Soy nuevo En esto de la electronica pero ya he tomado varios cursos de esto de la amplificación.
Mi problema es que realiza un amplificador de 100W estereo alimentado con una fuente rectificada de +45 y -45 con su respectiva tierra. 
Todo anda bien escepto cuando  le monto el pre que biene con graves, medios y bajos, cuando lo conecto a la entrada del amplificador escucho un ruido como si le faltara tierra y este sonido se quita cuando pongo la mano en la tierra el ruido se acaba lo mismo pasa cuando la ponga encima de unos de los condensadores.

Por favor me pueden colaborar con este pequeño problema
Chico de 16 años


----------



## thevenin (Ago 17, 2006)

Ponle condensadores electrolíticos de 100uF y voltaje adecuado (unos voltios mayor que la tensión en continua a la que se someta el condensador). cerca de cada transitor o integrado, en sus alimentaciones. Fíjate en esquemas de amplificador en internet, y verá que siempre hay varios condensadores cerca de los IC y transistores.
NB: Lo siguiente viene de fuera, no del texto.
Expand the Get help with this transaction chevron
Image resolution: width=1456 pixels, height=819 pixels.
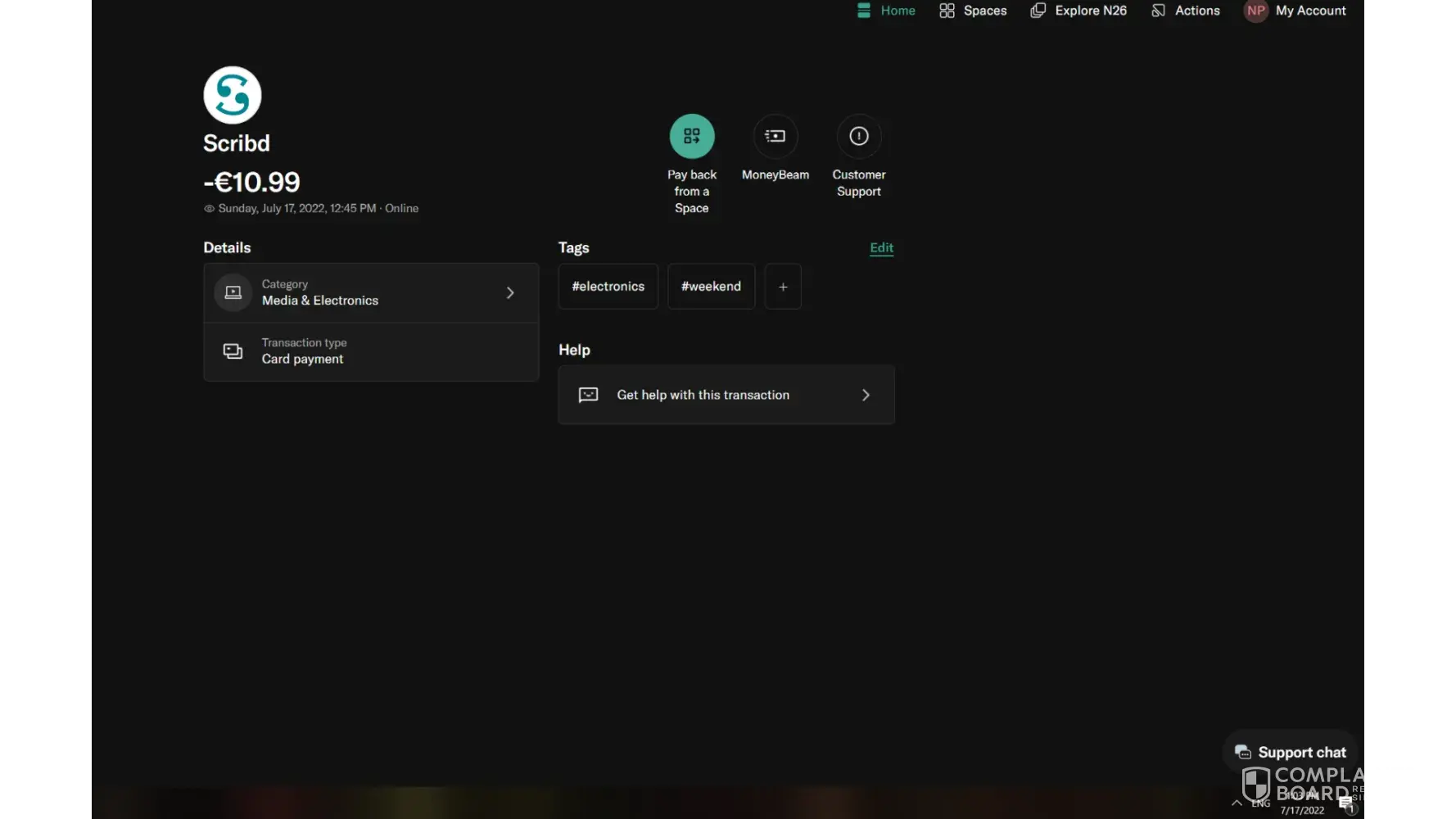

Aparte después de los reguladores en la fuente un condensador de 100nF para suprimir transitorios, ec.

También:

1. Montalo sobre placa de circuito impreso, nada de protoboards, veroboards (placas taladradas). 

Que el diseño de las pistas sea adecuado en grosor, evitar esquinas en la pistas, pistas demasiado juntas, etc.
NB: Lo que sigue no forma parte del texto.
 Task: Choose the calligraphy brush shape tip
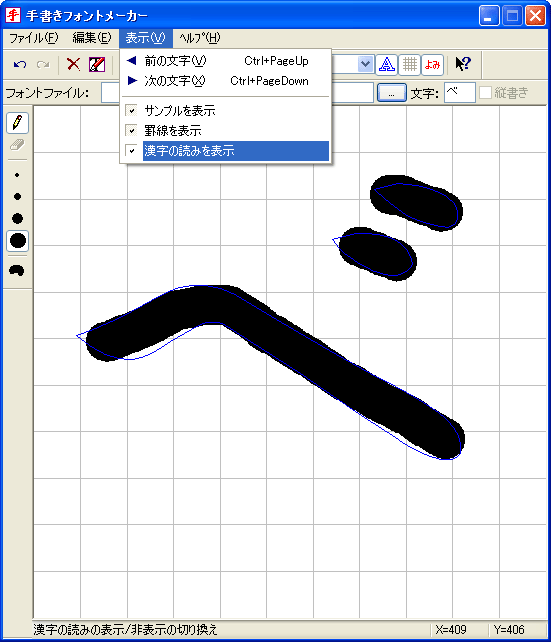pos(17,270)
2. El cuerpo de los componentes debe estar pegado a la placa. No vale que estén a 1 cm, hacen de antena y se amplifica.

3. Revisa todos los condensadores su polaridad, cambia aquellos que estén dudosos.
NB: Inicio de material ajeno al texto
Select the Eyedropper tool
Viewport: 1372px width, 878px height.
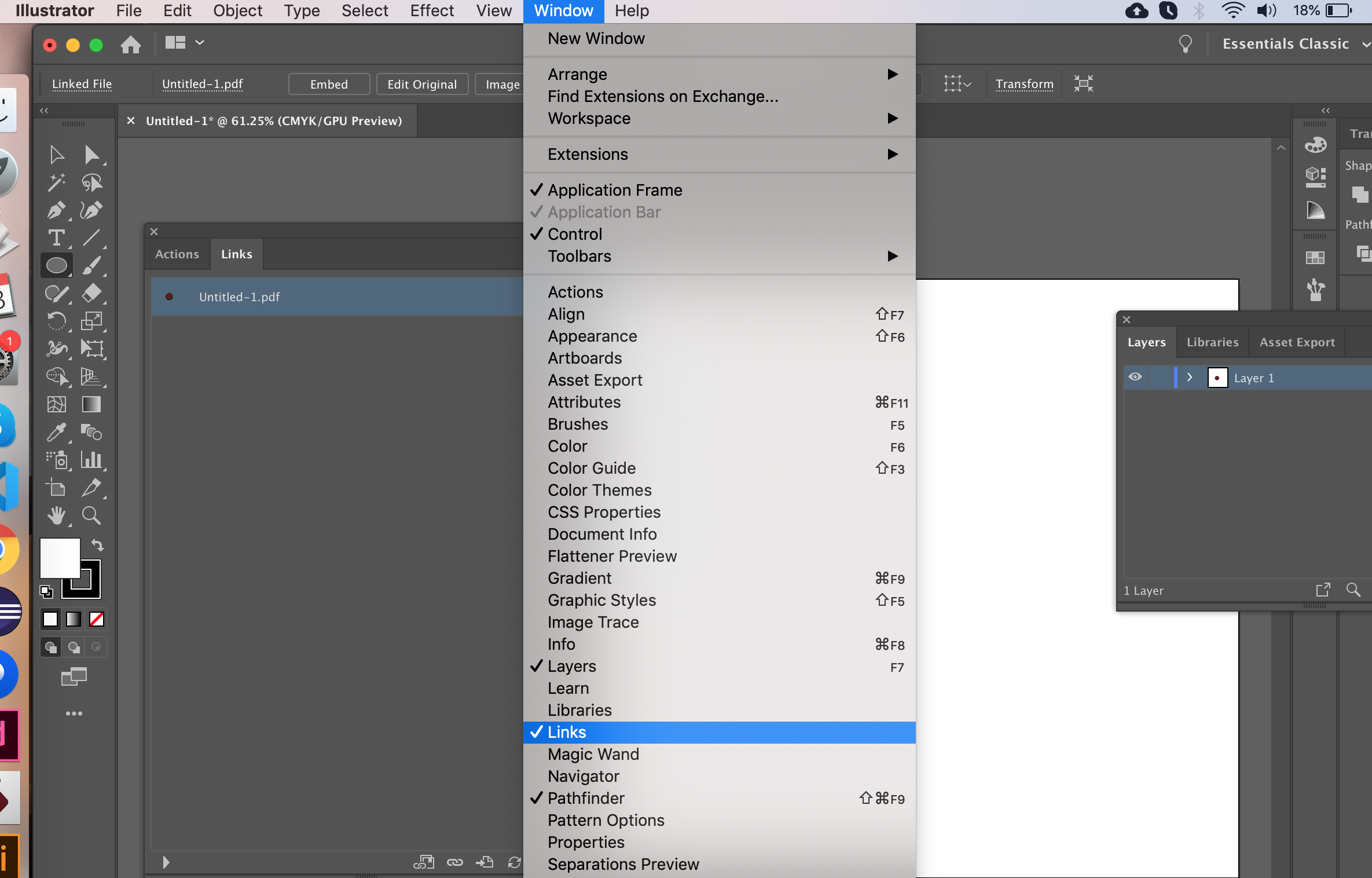pos(56,433)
4. Revisa la masa (tierra) a conciencia, que haya perfecta conexión. Asegúrate una y mil veces, revisa los cables, conectores, etc. Esto parece que es tu fallo en cuestión. 
   Sucede como cuando se limpia un equipo de música por detrás, y se oye un zumbido molesto en los altavoces, hasta que se aprientan los conectores.

Los disipadores, correctamente aislados del colector (pero bien bien aislados) de manera que solo haya conductividad térmica (que solo pase el calor, y no la electricidad). Hecho esto conéctalos a masa para derivar ruidos. ASUEGÚRATE DE QUE ESTÉN BIEN AISLADOS ELECTRICAMENTE O QUEMARÁS VARIOS COMPONENTES, 45 V ya es un voltage a considerar.

Aisla el circuito en una carcasa metálica. Si no tienes, usa una caja de zapatos y la forras de papel de aluminio por fuera  para que te haga de pantalla.

Si quieres aislar por dentro no forres el piso de la caja. Un truco es utilizar la caja al revés, o sea utilizar la tapa como piso.

Deja ventilación suficiente.

 Esto no es para el ruido que te provoca, que parece un ruido de fuente de alimentación, sino para evitar interferencias de otras fuentes (tubos florescentes, motores, neveras, etc).

Cuentanos que tal.


----------



## fabian9013 (Ago 23, 2006)

gracias el problema lo tenia el pre ya que una resistencia ajustable hacia contacto con la lata del amplificador.
Gracias Por las sugerencias Thevenin ya que mejoraron el sonido un pococ


----------